Work to complete
Search the entries for the word "will" and pull out each line that has it.

Entries provided
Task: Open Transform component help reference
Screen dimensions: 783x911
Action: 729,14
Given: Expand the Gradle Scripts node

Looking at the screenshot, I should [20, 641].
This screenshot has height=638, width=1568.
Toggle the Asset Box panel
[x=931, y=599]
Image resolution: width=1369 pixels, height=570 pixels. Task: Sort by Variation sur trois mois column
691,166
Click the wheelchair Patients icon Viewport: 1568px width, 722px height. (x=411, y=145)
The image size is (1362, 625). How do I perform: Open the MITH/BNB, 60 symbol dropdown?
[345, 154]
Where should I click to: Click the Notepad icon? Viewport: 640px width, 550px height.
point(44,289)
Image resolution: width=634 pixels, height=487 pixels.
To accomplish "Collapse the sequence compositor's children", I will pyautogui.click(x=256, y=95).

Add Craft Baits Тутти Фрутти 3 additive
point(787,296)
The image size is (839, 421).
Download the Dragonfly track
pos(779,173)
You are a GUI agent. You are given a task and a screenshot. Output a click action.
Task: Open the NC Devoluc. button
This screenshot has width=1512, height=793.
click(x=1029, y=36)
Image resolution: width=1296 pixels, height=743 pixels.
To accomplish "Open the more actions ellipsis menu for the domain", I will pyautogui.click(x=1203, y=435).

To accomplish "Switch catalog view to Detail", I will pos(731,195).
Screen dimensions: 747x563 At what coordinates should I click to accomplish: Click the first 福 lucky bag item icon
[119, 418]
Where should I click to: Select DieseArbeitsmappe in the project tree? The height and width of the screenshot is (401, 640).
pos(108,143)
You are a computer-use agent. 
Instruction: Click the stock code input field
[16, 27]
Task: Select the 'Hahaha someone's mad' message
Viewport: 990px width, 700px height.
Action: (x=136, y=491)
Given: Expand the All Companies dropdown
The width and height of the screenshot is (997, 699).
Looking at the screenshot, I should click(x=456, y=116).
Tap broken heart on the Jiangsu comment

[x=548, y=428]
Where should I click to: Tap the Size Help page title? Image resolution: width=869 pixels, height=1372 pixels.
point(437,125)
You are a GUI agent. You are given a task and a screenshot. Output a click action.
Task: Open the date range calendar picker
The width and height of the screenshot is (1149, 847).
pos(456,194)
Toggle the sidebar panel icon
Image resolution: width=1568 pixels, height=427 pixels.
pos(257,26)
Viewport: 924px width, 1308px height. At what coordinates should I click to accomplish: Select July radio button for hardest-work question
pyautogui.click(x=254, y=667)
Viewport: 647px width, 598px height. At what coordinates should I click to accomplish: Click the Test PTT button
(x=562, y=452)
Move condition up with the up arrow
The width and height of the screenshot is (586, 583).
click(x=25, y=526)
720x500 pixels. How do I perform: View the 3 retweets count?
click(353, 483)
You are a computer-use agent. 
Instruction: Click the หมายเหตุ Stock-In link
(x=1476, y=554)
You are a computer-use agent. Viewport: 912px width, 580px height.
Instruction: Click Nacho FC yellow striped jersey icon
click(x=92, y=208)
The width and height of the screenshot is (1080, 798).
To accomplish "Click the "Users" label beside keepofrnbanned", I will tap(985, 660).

Completed exercise
To accomplish "Collapse the sequence compositor's children", I will pyautogui.click(x=256, y=95).
To accomplish "Open the more actions ellipsis menu for the domain", I will pyautogui.click(x=1203, y=435).
To accomplish "Switch catalog view to Detail", I will pos(731,195).
To accomplish "Click the "Users" label beside keepofrnbanned", I will tap(985, 660).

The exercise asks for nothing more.